In the past year, I moved from Little Rock (a liberal city in the south) to Syracuse (a moderate city in the North), on thing that always got me laughing is how much stereotyping is done by Northerners. I always got asked a variation of “How did you like it” by the liberals and conservatives. I’m sure Prof. Jacobson has heard variations on this at some point too.

The Liberals would usually ask it like this, “How did you handle all the rednecks and racists down there?” Usually I’d have to point out that Syracuse is more White than any other place I have ever lived…seriously I’d go to Carousel Center and I’d only ever see a few minorities, usually working. I even worked with a nice liberal woman, who refused to go to Carousel because even that was too many blacks, and I found it interesting that none of the other people I worked with found that bigoted. I’d have to point out to these liberals that there was just as many “rednecks” in NY as there were in Arkansas…the sounds of indignation filled the room afterwards. There is no greater insult as to compare a Northern city to a Southern city. Which kind of shows how close minded and bigoted liberal Northerners are to those “racist hicks” down South.

I think that’s why liberal in Austin are so angry. They think they are better than everyone else. They think they are more educated. They think they have moral superiority. They think they should be in charge and be making the decisions. To be down South is the ultimate insult.

    ncmont in reply to Justin. | January 6, 2012 at 11:03 am

    “I think that’s why liberal in Austin are so angry. They think they are better than everyone else. They think they are more educated. They think they have moral superiority. They think they should be in charge and be making the decisions. To be down South is the ultimate insult.”

    Yup, couldn’t agree more.

    retire05 in reply to Justin. | January 6, 2012 at 1:18 pm

    Jutin, I just read a blogger (won’t give his name because I don’t want to give him traffic) that claims that the problem Iowans have with Rick Perry is that he comes from a “Confederate” state and Iowans were big abolishionists. I thought that was pretty funny coming from a state that is 96% white. If Iowa is so welcoming of minorities, why aren’t there more?

    Ironically enough, I spent two years in Mississippi after Katrina, and found it to be one of the most racially tolerant states I had ever been in. It was not uncommon to see blacks and whites in their yards bar-b-quing together on weekends and while some of the older neighborhoods were segregated, none of the new ones were.
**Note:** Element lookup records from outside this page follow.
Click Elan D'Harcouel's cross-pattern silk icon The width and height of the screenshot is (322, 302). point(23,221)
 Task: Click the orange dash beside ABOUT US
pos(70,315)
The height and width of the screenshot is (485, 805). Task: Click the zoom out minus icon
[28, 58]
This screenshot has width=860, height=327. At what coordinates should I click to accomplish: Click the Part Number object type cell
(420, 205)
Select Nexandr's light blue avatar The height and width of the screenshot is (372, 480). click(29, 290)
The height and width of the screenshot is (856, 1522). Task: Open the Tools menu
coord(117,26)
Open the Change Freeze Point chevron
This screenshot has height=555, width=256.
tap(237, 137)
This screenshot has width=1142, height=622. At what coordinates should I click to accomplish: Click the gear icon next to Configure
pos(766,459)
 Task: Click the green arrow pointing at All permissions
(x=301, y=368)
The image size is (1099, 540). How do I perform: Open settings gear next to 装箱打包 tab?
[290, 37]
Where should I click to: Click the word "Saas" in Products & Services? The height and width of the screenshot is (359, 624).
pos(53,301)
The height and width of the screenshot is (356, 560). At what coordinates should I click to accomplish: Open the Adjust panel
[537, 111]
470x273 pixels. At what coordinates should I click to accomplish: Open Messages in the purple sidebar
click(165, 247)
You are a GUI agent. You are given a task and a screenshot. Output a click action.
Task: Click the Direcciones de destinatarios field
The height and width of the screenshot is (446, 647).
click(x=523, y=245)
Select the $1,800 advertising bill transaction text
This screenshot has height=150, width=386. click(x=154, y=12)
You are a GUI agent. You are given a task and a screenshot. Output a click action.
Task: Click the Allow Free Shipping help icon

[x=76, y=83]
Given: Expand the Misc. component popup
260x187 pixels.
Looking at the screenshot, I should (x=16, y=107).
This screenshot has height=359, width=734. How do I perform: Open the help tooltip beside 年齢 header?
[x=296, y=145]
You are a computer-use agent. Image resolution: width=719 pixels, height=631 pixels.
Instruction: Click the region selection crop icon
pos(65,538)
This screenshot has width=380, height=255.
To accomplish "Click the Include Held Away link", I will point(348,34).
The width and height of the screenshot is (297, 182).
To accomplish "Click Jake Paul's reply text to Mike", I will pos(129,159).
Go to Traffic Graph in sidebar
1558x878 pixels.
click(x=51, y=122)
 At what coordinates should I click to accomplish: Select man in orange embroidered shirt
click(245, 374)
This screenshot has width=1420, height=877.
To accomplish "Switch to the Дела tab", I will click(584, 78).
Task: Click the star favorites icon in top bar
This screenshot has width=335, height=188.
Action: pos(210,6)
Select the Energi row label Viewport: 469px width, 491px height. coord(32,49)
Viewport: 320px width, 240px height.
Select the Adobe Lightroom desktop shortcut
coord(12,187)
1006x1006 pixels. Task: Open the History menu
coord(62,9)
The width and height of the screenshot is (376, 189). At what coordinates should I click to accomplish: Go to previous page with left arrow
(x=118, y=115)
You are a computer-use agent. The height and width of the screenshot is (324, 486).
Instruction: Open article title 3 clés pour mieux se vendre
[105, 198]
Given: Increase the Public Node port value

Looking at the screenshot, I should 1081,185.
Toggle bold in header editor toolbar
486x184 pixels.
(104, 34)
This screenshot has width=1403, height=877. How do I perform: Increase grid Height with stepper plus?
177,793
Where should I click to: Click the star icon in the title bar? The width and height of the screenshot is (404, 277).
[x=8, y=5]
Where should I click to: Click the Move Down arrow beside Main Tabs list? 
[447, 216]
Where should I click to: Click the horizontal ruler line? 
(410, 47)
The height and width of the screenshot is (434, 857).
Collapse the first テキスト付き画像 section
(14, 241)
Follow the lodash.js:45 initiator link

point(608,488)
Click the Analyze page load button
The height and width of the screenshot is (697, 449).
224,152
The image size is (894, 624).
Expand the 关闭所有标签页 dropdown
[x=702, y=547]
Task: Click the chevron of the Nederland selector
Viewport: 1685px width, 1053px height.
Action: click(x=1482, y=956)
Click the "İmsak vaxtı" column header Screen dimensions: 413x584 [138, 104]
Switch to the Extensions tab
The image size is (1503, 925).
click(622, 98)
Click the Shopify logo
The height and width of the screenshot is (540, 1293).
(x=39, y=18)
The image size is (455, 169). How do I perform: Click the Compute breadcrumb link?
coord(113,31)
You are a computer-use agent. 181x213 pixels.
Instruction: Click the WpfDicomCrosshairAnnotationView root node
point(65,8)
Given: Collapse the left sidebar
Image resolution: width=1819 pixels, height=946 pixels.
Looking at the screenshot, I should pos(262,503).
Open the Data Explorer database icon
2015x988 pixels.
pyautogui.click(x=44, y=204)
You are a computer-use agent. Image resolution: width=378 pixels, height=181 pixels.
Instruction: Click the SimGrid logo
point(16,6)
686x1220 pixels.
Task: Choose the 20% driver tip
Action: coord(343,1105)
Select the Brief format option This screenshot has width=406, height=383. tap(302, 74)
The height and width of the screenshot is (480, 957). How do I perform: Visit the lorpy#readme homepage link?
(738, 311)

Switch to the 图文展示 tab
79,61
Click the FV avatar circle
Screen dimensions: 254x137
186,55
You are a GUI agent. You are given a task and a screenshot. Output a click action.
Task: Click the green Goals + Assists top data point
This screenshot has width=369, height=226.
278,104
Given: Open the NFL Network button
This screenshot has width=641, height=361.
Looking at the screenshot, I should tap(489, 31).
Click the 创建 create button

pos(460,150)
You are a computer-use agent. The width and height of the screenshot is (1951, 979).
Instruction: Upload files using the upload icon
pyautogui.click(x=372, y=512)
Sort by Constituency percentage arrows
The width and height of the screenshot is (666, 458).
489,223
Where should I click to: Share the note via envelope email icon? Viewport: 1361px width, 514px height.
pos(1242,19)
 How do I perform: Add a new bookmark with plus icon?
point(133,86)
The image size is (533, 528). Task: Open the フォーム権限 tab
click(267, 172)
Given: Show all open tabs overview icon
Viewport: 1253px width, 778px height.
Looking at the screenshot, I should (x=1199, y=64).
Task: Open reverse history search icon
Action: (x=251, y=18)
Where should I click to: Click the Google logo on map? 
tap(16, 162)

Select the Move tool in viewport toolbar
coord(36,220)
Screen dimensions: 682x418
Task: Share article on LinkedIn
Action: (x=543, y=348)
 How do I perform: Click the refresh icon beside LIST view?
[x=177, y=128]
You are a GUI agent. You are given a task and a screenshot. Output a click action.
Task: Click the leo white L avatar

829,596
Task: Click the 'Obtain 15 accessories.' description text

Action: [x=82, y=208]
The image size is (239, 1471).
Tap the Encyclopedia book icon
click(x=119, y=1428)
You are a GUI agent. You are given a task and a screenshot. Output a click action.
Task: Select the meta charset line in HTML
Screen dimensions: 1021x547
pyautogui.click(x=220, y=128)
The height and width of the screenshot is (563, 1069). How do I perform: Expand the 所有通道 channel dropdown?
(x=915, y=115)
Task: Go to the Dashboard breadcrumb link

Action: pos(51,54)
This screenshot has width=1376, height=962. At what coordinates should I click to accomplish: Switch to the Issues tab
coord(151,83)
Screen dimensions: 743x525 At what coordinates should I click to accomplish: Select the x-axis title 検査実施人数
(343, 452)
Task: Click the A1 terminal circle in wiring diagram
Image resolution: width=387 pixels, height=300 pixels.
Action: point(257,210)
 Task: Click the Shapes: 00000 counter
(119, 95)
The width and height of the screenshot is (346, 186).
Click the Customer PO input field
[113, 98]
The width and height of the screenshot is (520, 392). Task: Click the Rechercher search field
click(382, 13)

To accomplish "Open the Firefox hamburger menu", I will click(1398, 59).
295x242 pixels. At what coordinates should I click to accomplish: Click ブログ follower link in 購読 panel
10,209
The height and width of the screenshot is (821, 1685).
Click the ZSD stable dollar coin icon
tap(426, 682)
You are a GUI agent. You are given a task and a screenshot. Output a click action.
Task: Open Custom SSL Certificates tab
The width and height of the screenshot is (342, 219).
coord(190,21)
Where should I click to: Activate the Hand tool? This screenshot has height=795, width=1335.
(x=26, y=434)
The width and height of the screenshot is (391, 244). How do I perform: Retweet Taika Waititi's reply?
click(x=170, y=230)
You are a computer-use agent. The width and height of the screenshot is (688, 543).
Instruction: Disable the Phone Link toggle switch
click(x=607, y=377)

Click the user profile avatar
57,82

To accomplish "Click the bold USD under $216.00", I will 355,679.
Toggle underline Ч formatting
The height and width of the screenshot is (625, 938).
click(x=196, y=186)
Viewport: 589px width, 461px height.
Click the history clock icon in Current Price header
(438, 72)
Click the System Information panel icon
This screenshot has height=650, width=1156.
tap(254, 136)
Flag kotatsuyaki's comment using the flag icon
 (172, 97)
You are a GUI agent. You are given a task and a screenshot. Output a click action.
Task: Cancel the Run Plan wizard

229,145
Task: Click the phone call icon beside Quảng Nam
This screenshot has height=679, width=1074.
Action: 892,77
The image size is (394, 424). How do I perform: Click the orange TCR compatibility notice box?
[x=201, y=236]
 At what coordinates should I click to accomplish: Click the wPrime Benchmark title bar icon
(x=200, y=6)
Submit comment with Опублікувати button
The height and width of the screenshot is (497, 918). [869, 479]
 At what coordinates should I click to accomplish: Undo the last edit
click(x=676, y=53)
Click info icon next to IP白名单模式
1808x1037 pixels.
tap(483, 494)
      Henry Hawkins in reply to retire05. | January 6, 2012 at 2:12 pm

      I see the same thing in NC, which is 22% black. I was born and raised in Michigan, but see greater racial tolerance here in NC.

I lived in Austin in the late 1980s while working as an engineer for a high-tech company. To show you how leftist the city was, Austin was called the “People’s Democratic Republic of Austin” by non-liberals and liberals alike. Austin is hip-deep in unabashed communists, and I have no doubt many of them would love to erect their own version of the Berlin Wall and start liquidating “racists” (non-communists).

Perhaps Austin has matured since then. Given the fact that Austin is home to the twin collectivist parasites of the Texas state government and the University of Texas, I doubt it.

    I think that’s common terminology. We called Ithaca, the Peoples Republic of Cornell all the time. NYC is commonly referred to, even by liberals in Central NY as the Peoples Republic of New York.

I think that Daffy Duck decal sums it all up pretty nicely.

Henry Hawkins | January 6, 2012 at 12:52 pm

The only new tax I could support would be on bumper stickers.

Since there seems to be a ratio of bumper stickers favoring liberal ideology of about 100:1, I wonder if that offers any psychological insight on why some people need to broadcast, to wear it on their sleeve.

This is one case where I’d agree with cash for clunkers.